--- Start ---
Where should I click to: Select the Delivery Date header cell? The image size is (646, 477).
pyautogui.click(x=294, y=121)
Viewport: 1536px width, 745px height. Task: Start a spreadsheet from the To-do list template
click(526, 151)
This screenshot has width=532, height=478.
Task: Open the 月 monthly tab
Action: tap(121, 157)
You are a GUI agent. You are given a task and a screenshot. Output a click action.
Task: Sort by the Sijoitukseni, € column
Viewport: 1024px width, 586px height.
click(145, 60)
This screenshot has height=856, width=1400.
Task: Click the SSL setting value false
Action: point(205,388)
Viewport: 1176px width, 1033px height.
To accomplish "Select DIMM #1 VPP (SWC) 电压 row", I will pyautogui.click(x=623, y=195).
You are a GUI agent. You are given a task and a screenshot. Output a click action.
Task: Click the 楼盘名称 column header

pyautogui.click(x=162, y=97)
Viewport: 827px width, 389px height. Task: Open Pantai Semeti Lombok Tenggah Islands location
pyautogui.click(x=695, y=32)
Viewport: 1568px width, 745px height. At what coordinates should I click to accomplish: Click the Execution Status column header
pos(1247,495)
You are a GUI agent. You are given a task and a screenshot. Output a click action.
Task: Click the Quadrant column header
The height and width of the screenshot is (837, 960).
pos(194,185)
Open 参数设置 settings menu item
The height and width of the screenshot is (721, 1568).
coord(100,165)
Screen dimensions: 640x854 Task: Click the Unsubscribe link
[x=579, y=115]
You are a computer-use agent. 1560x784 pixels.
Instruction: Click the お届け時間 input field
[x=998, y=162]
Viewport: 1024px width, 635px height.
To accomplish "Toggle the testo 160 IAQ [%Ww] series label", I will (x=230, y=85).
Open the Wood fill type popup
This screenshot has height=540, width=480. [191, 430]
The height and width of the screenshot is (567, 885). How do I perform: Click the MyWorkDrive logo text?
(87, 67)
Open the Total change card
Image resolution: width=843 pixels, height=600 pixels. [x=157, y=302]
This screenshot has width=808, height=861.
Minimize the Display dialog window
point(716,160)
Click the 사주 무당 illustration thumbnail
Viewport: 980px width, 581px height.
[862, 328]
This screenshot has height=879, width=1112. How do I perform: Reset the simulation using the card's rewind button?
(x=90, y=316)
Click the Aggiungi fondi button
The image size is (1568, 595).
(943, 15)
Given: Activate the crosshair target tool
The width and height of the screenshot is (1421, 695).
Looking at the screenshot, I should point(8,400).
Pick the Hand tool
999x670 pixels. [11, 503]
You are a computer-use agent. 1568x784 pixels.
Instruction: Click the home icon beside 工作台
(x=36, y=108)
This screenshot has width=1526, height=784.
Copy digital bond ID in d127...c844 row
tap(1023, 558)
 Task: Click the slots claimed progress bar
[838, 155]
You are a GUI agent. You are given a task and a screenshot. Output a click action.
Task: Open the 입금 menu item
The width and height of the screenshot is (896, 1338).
--- End ---
Starting at the beginning of the records and ending after the line that contains "pyautogui.click(x=294, y=121)", reproduce every line, requests included. Shift each coordinate in the answers by -115, and leave the numbers in the requests as they are.

■ Final answer ■
Where should I click to: Select the Delivery Date header cell? The image size is (646, 477).
pyautogui.click(x=179, y=6)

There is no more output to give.